If you have one of these... File Type What to do
.zip, .tar, .gz, .rar Zip File Unzip it, see the tab for instructions
.sav, .por, dta, .xpt, .stc, .sas7bdat Software-specific See the box "Converting Data"
.sps, .do, .dct, .sas, .R Syntax files, used to import See the tab "Setup Files"
.xls, .xlsx, .ods, .mdb, .dbf Spreadsheet or Database Most software can Import these
.csv, .tsv, .tab Delimited Text (ex. ASCII) Most software can Import these
.txt, .dat Other Text (ex. ASCII) Look at the documentation
.xml, .json, .html Structured Text or Markup Look at the documentation

Zip Files

Files are compressed, or zipped, to save storage space and/or to bundle several files together. 

Instructions on how to unzip files:

Even though you can see what is in the .zip file, you must unzip the file before you can open the individual files in the archive.

If the extension is ".tar.gz". You will likely need to use  7-zip or  another program to unzip it. Just unzip it twice (once to get rid of the .gz, and the second time to get rid of the .tar). 

Setup Files

In some cases, you will need to download data in ASCII (text) format and use a setup file (typically .sps, .do or .sas) to get it into your software. 

Many statistical packages will not run a set-up file unless you reset the Windows default setting that hides file extensions.

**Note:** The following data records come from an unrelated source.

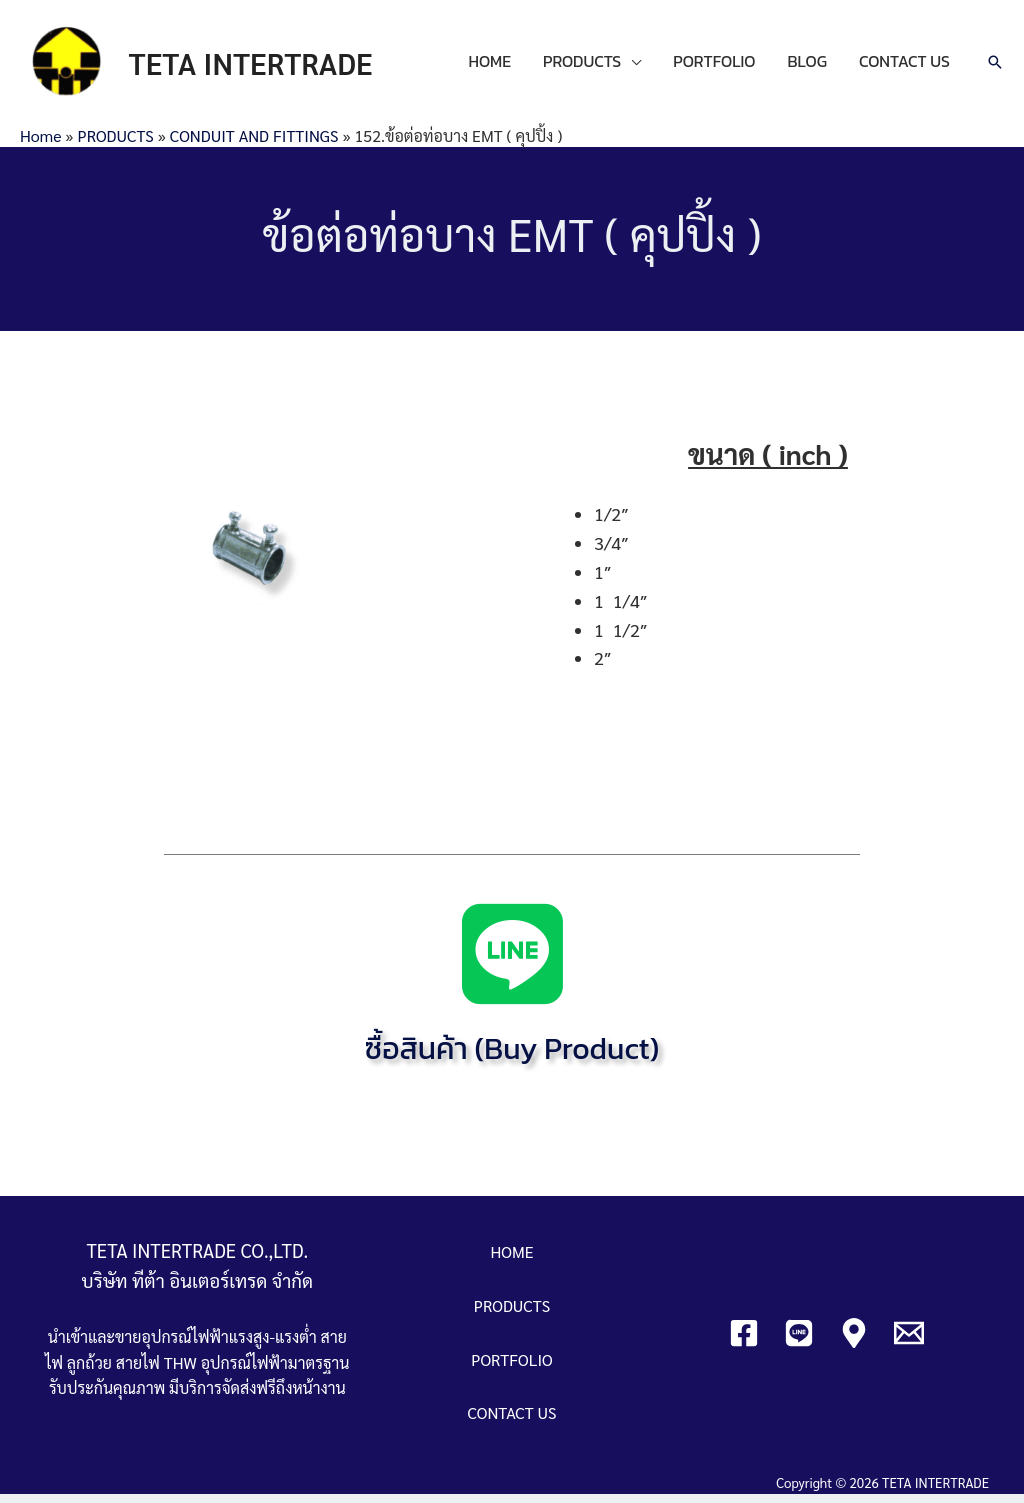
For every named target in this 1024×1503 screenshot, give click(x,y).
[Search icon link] (995, 67)
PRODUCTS (582, 66)
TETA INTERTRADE (261, 66)
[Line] (799, 1341)
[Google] (854, 1341)
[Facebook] (744, 1341)
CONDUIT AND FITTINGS (254, 143)
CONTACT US (904, 66)
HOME (489, 66)
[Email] (909, 1341)
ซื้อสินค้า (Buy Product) (512, 1057)
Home (40, 143)
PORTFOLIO (714, 66)
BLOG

Comma Separated Values (CSV) is a useful file format for spreadsheets. It can be opened easily in programs like Excel.

Converting Data (SPSS, Stata, SAS, R)

Data File Extensions

  • SPSS: .sav  ( .por is their "portable" format )
  • Stata:  .dta  ( for .dct , see "Setup Files" )
  • SAS: .sas7bdat, .xpt ( for .stc files, use CIMPORT )

What software do you want to use?

SPSS or SAS

Both SPSS and SAS can open from and save files to SPSS, Stata, and SAS without additional steps. 

Stata

  • from SPSS: On Windows, you can open .sav files with usespss (see tab).
  • from SAS: For SAS Transport files (.xpt), use import sasxport.
  • Alternatively, you can use Stat/Transfer or R. See tabs in this box for more info.

Stat/Transfer

Data Services has a software called Stat/Transfer that can convert files from one software to another.

  • Stop by the Data Services Lab or email datahelp@gmu.edu for assistance.
  • Stat/Transfer is also available in the Founders Hall computer lab (Arlington Campus).

SPSS to Stata: Using Stata

Best option, but WINDOWS ONLY

1. Open Stata on a Windows computer

2. In the command window, submit the below syntax;

set more off
net from http://radyakin.org/transfer/usespss/beta
net install usespss
usespss


3. Select the SPSS .sav file in the dialog box that will pop up. 

4. Save the data file [in Stata format]

SPSS to Stata: Using R

1. Download the installation file from CRAN ( pdf with details )

2. Install then open R  ( screenshots )

3. At the prompt (>), paste the following lines and press enter,

library(foreign)
file <- file.choose() 
spss <- read.spss(file)
data <- as.data.frame(spss)
attr(data,"var.labels") <- as.vector(attr(spss,"variable.labels"))
write.dta(data, sub('.sav','.dta',file))


4. Select the SPSS .sav file in the dialog box that will pop up.

5. Look for the Stata (.dta) file in the same directory. 

Notes:

  • User Missing values are kept as is and not converted to Stata missing values.
  • String variables are "encoded" into labeled numeric variables.
  • String variables with labels do not transfer properly. 

SAS to Stata: Using R

1. Download the installation file from CRAN ( pdf with details )

2. Install then open R  ( screenshots )

3. At the prompt (>), paste the following lines and press enter,

install.packages("haven")
library(haven)
file <- file.choose() 
sas <- read_sas(file)
write_dta(sas, sub('.sas7bdat','.dta',file))


4. Select the SAS .sas7bdat file in the dialog box that will pop up.

5. Look for the Stata (.dta) file in the same directory.